Task instructions.
Once the line containing "You are a computer-use agent. Viewport: 1255px" has been printed, stop; print every line before it exactly, starting at the top of the material below.

Data section.
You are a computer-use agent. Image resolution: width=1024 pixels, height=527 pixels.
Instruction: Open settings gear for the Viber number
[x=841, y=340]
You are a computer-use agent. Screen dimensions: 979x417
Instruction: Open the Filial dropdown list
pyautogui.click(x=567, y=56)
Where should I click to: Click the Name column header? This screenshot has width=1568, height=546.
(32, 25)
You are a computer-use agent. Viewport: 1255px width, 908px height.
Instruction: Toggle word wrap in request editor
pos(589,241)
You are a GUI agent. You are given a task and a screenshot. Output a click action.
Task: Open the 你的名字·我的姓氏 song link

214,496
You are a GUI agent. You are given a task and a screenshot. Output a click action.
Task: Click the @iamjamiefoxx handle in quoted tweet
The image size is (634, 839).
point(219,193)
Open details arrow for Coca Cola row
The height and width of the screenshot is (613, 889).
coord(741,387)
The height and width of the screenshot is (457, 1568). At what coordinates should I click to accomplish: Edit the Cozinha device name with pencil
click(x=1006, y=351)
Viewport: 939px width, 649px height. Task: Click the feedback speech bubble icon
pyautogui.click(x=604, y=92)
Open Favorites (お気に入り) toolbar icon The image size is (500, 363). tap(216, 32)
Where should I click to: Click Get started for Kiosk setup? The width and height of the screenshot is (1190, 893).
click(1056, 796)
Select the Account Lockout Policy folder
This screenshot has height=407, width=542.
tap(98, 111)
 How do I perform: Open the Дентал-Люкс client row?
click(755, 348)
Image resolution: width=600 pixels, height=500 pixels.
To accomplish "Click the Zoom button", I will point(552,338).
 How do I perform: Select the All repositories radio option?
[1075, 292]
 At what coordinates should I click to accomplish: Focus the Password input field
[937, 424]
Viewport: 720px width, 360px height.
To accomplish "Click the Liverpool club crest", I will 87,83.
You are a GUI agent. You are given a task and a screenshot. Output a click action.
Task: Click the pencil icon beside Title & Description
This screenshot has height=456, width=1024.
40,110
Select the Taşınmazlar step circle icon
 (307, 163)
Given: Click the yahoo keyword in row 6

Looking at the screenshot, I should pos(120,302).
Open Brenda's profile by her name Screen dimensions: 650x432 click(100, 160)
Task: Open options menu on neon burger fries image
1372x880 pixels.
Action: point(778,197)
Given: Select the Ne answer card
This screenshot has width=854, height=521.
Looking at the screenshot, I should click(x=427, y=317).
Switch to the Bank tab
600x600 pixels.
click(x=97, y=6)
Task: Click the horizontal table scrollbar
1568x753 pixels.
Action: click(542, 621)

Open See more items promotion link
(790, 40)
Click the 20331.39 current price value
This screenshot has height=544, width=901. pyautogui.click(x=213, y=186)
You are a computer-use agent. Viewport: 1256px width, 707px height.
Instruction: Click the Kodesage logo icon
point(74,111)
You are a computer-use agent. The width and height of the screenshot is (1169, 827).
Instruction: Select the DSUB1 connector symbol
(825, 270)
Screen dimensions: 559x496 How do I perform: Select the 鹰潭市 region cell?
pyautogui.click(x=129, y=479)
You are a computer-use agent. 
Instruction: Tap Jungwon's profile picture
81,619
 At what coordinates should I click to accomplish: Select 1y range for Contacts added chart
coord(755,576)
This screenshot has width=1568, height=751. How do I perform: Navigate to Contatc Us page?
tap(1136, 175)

Answer section.
You are a computer-use agent. Image resolution: width=1024 pixels, height=527 pixels.
Instruction: Open settings gear for the Viber number
[x=841, y=340]
You are a computer-use agent. Screen dimensions: 979x417
Instruction: Open the Filial dropdown list
pyautogui.click(x=567, y=56)
Where should I click to: Click the Name column header? This screenshot has width=1568, height=546.
(32, 25)
You are a computer-use agent. Viewport: 1255px width, 908px height.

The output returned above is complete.